In a speech to the Financial Services Accountants Association this week, APRA member Ian Laughlin said in general the industry had “coped well” and “done a good job of implementation to date”.
But when it came to the Internal Capital Adequacy Assessment Process (ICAAP) summary statements, there were some instances of items being “completely omitted”, said Mr Laughlin.
“Two areas that were often poorly addressed were independent review and stress testing. In both cases, there were instances when they were noted, but not much else,” he said.
Insurers should discuss the frequency of their independent reviews, along with the person(s) who carry them out, said Mr Laughlin.
As for stress testing, insurers should include more details about which factors will be stressed, and what scenarios will be considered – “particularly in terms of the major risks to the entity”, he said.
In addition, risk appetite, risk assessment and internal controls “were not well addressed in many cases”, said Mr Laughlin.
Looking specifically at the life insurance industry, the March quarterly reports indicate that the capital coverage of the industry has remained steady since December 2012, said Mr Laughlin.
He also highlighted the “poor claims experience” in the group life insurance sector, which has contributed to a 25 to 45 per cent increase in premiums for large superannuation funds in recent years, he said.

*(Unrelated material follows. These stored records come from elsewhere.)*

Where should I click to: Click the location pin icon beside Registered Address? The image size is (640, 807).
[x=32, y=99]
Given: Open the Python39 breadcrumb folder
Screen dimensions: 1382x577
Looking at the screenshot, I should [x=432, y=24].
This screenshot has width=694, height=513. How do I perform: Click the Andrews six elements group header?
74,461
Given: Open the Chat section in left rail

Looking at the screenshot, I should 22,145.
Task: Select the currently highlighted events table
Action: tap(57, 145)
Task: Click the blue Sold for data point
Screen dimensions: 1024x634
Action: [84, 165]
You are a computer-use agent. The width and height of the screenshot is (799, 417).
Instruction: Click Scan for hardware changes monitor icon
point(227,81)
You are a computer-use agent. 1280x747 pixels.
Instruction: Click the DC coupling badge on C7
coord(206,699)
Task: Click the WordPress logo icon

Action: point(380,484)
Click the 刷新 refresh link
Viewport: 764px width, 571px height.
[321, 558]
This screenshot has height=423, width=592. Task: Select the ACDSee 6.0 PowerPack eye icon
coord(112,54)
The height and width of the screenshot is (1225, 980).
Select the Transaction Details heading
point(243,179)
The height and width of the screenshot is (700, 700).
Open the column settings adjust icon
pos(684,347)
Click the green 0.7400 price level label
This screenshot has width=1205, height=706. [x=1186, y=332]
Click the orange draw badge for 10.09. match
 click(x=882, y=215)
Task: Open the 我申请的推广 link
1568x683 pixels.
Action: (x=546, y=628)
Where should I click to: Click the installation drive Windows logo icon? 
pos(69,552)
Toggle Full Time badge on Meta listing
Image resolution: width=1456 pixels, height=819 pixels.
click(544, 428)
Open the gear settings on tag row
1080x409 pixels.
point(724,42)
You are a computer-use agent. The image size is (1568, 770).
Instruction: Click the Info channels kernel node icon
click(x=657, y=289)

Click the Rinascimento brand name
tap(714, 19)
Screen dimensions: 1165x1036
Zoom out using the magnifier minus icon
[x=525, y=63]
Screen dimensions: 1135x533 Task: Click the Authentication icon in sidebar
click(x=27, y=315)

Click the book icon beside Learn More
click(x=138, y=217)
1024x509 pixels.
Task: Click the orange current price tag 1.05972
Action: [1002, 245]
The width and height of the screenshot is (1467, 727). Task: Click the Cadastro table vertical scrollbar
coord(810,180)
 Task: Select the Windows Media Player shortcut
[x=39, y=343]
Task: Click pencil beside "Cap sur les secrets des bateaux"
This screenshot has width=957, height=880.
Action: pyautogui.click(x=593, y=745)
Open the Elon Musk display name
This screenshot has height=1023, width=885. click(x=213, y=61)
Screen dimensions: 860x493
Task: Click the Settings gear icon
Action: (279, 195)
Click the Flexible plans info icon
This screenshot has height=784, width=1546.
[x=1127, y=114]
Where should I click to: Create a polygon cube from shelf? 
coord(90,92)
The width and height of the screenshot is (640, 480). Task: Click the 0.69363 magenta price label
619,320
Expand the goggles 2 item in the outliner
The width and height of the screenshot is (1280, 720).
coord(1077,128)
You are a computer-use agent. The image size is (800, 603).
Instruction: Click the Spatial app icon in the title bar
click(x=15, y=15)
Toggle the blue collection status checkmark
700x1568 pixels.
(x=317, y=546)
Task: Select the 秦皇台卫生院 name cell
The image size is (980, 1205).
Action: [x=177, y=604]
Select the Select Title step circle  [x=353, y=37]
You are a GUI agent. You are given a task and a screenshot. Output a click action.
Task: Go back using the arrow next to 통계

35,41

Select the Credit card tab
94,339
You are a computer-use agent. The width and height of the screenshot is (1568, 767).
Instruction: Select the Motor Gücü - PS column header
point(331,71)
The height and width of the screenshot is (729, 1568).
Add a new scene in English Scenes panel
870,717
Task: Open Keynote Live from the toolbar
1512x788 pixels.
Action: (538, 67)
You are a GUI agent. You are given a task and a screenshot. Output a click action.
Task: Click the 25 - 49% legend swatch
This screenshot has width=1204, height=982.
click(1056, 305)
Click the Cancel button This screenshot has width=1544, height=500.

“This is a direct reflection of poor past pricing and governance practices, and recognition that the premium rates were just not sustainable,” said Mr Laughlin.
The increase in premiums is an indication that insurers are following better practices, with “stronger governance, more robust analysis [and] justification of assumptions”, he said.
“Unfortunately, superannuation members bear the brunt of the mispricing that occurred in the past,” said Mr Laughlin.
Turning to the relatively high lapse rates seen in recent years, he urged life companies to question whether it was a “short-term blip” or a more structural change to the industry.
In particular, he pointed to the high lapse rates in directly marketed life insurance, and the consequent “reputational implications” for companies.
“The risk is that actual experience is worse than anticipated and profit is depressed. We have seen some evidence that this is occurring, so we will monitor this experience closely,” Mr Laughlin said.